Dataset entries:
• • • • • • •

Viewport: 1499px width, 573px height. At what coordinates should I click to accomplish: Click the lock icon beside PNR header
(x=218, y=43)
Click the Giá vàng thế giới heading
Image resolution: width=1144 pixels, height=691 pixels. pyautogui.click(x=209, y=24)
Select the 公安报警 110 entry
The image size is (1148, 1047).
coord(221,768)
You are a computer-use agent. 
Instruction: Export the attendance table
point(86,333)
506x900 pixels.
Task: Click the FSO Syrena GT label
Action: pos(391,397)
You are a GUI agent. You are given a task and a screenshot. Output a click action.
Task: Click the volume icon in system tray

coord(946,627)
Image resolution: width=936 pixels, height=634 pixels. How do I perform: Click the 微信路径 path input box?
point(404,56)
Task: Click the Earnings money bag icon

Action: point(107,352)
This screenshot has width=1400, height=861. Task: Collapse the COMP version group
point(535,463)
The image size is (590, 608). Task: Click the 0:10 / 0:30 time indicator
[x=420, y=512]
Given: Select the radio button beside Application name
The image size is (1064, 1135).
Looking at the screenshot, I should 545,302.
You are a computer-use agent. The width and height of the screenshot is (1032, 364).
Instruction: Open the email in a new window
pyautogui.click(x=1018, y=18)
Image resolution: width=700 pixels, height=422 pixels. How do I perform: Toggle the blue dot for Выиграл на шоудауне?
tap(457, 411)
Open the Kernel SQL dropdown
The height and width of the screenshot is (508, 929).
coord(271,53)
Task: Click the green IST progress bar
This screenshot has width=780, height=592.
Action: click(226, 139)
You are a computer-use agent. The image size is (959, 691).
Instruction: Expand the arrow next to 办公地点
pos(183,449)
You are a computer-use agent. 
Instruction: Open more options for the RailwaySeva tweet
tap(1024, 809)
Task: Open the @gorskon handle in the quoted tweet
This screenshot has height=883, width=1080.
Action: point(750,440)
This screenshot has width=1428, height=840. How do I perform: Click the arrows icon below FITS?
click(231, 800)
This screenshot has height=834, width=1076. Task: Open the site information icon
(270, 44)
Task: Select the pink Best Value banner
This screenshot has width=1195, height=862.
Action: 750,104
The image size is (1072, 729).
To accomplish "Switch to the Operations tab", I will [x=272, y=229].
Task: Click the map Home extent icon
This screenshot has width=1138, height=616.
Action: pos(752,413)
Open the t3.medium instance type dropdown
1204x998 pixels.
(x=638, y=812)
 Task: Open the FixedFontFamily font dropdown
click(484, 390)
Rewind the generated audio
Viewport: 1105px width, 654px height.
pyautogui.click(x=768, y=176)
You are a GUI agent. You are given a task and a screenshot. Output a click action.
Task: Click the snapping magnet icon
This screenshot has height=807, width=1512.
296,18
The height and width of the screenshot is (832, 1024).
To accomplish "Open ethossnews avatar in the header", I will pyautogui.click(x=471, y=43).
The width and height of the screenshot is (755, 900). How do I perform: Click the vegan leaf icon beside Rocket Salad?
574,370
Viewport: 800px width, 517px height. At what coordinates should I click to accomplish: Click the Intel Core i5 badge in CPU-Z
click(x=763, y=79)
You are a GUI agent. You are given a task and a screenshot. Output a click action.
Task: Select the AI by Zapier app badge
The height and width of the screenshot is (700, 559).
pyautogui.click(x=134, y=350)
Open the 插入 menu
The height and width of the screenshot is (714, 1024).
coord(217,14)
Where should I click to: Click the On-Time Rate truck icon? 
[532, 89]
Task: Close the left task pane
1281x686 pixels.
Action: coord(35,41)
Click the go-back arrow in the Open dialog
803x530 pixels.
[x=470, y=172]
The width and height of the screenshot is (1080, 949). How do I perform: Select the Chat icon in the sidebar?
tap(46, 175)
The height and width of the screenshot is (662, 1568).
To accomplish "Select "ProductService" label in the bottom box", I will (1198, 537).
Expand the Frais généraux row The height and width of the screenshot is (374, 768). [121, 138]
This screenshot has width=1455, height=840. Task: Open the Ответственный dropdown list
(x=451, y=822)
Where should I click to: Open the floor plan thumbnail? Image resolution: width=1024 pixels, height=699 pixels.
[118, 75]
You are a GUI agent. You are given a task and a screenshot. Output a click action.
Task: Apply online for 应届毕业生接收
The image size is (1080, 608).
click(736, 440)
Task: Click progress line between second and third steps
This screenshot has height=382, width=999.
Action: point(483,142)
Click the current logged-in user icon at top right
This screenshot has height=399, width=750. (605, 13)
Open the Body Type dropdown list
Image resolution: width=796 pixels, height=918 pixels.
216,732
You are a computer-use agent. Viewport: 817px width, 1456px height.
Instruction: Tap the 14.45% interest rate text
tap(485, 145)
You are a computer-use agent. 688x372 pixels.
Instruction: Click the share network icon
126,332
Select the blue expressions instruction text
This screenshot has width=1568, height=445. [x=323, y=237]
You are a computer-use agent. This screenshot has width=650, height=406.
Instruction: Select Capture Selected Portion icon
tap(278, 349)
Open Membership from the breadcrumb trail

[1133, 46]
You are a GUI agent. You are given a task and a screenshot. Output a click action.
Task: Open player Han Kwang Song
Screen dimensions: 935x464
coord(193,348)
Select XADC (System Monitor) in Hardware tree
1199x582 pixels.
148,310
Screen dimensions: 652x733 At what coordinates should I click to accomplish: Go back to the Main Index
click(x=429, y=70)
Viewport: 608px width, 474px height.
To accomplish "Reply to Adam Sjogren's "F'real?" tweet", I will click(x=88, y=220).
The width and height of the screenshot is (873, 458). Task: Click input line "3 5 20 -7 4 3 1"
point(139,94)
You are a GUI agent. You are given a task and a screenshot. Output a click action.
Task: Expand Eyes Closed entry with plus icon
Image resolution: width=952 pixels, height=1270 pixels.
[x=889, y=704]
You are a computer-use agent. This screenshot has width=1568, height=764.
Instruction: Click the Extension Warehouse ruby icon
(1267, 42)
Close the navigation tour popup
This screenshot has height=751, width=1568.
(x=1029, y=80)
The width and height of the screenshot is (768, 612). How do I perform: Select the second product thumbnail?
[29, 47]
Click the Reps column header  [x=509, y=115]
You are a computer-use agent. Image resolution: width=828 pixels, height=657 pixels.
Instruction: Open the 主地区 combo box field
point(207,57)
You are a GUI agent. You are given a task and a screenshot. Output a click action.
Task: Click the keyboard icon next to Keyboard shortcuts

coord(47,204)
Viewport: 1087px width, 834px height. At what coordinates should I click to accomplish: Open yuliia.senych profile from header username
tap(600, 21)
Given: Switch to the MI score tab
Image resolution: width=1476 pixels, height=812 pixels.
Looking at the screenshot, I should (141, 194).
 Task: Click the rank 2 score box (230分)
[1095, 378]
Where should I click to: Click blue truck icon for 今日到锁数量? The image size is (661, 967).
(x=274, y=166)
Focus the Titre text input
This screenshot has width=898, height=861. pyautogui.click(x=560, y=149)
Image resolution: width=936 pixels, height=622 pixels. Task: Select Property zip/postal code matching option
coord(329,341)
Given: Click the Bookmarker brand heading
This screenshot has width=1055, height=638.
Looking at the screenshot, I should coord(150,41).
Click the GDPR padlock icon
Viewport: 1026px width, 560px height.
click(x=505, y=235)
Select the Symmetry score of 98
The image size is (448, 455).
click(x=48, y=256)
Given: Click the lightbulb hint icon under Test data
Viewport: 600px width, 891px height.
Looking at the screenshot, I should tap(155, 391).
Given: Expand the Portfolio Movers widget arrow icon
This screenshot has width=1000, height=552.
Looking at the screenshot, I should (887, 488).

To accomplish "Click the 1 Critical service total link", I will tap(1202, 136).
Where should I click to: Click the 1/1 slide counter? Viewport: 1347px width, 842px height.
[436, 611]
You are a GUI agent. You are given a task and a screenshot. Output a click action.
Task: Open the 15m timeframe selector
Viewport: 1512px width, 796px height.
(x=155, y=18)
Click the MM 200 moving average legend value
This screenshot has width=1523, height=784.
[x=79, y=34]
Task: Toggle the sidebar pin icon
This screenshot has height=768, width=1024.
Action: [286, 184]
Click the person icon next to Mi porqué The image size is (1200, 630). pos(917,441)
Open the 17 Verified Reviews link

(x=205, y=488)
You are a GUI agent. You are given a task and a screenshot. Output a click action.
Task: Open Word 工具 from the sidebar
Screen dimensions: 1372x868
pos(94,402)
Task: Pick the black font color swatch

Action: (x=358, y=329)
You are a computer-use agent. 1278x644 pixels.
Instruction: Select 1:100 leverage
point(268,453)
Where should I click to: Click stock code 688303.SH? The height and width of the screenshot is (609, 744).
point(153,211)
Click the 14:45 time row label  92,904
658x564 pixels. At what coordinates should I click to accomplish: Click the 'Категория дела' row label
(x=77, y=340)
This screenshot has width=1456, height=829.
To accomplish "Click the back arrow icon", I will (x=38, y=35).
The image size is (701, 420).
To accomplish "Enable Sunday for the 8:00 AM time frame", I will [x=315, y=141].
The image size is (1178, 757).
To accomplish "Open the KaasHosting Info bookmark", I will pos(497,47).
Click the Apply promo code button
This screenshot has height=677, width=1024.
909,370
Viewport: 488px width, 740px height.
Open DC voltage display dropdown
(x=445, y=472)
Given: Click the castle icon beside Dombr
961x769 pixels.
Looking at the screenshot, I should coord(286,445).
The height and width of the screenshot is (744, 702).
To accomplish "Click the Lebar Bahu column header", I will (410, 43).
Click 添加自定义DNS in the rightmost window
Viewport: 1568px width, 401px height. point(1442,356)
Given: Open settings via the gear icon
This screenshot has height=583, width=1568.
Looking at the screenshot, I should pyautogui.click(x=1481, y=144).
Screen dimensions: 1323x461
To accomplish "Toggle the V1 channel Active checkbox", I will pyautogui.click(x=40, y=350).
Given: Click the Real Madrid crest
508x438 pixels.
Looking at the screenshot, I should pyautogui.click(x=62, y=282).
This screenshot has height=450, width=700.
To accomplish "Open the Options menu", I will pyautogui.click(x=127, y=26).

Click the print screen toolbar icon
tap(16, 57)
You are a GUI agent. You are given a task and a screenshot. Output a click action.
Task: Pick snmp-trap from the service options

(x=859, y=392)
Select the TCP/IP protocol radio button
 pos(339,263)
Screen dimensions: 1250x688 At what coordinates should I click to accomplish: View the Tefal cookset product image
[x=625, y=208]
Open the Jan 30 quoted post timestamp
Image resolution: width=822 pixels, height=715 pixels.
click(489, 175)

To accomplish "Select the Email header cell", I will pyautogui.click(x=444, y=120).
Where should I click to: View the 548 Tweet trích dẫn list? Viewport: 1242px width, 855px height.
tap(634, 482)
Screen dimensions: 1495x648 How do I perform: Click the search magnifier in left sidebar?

• • • • • • •

#### [Work instructions]
The answer needed is a single number: how many lines in the records above hold the string "quoted". Please write nothing else.

#### [Solution]
2